FWIW, had a recent bout w/ driftwood, got some a LFS, had a ton of driftwood in the reptile section, thought I would take it home and soak it for a few days, good idea....

Soaking....soaking in a spare 10g tank for 2 days didn't work...looked around here, seems lots of people say to boil it, plus helps "clean" it...

Boiling...well, my pieces some were 16" long, that doesn't fit in a pot, could've maybe done 1/2 an end at a time, but I didn't have a spaghetti pot anyways, so, bought a turkey basting "pan," the heavy duty one for $2 and *folded* up the edges *up* so I could fit more water in, boiled the dang things for 12 hours or so, maybe 16, who's counting...still floated like the Hindenburg taking off (but didn't come down). This was the biggest PITA, boiling did not work for me....then changing the water on the 2nd day I was pulling the pan/water out of the oven to the sink and the edge folded, spilling 4 gallons or so of fairly hot water.....20 minutes of soaking foot in cold water later mppped up all the tannin tea off the kitchen floor....whole house smells like tannin tea now and dang things still float. Tannin tea smell for 2 days, one burnt foot, heated up house from oven on at 500 to boil the water in July for 2 days, the oven is a mess from the tannin tea steaming over the top edge and running down the front, and 6-8 pieces of floating driftwood, great.

Slate: no, I didn't want to screw into slate, I need the ground space for plants not big chunks of rock

Baking: Next had to bake the driftwood for a night to get out what little water-logging had occurd, so that I could use the superglue on a dry surface...good thing I had those turkey basting pans

Super-Glue....went to LFS and one of the good guys there we brainstormed and we joke I could super-glue the driftwood to the bottom of the tank....hahaha. But then he thinks what if you cut a piece of acrylic/plexiglass to the size of the bottom of the tank, and then super-glued the driftwood to that? Good thinking I say. I get the acrylic, and I cut w/ a dremel (you could use a saw) the driftwood bottom edge so I'd have a surface to superglue to (only on the pieces that didn't fit naturally against the bottom w/ enough gluing area already). This was a tedious task, cutting/sanding/gluing/trying not to knock over the piece I already glued), but got it done, threw down a coat of peat, then AS Amazonia II to help hold the plexiglass plate down (and cinch in the driftwood from the sides), then filled w/ water, everything is holding so far. Not sure how long superglue works for, the label says it doesn't hold under water, but every one here, LFS and other salt forums uses it (superglue GEL), maybe the drift wood will become water logged by then...
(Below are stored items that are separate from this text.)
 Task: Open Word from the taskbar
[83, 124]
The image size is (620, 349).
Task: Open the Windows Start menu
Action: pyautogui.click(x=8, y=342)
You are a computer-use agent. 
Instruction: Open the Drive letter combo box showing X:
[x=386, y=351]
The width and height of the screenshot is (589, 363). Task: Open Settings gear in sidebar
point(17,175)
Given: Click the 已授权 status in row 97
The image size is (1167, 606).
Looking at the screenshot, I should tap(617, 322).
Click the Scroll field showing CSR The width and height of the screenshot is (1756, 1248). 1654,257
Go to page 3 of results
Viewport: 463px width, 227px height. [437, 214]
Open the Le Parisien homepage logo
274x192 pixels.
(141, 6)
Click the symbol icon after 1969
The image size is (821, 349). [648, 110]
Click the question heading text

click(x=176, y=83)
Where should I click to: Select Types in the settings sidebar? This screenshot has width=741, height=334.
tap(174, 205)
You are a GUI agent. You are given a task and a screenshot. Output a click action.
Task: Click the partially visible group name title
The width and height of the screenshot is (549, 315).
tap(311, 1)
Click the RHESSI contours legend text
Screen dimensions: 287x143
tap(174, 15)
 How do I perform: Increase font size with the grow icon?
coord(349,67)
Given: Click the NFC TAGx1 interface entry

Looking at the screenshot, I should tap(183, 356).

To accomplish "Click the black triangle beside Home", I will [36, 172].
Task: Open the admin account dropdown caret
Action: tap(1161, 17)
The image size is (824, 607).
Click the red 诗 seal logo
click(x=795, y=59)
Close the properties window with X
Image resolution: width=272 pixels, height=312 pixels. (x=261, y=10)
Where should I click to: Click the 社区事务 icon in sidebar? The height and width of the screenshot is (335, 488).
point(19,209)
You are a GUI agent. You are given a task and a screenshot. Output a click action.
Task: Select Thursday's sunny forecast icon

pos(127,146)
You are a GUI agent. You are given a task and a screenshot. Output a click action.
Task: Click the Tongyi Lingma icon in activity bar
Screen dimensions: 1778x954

Epoxy...if it doesn't, I'm going to get some aquarium epoxy, search around, apparently there's a brand that Big Al's carries, and another from Home Despot that maybe isn't carried anymore. Someone somewhere said JB weld doesn't leak to the water column, so you could use JB Weld marine, but who knows what leaks or doesn't into the column.

Superglue is cyranocylate, which people say is inert after curing, why the JB Weld marine and other marine epoxy (Power Poxy marine etc) wouldn't be inert as well I don't know. all the labels said pretty much the same thing (if you get it in your eyes your an idiot, and don't eat it). There was only 1 epoxy I found that said "not safe in water meant for humans or animals." But, I don't have a degree in science so can't say for sure....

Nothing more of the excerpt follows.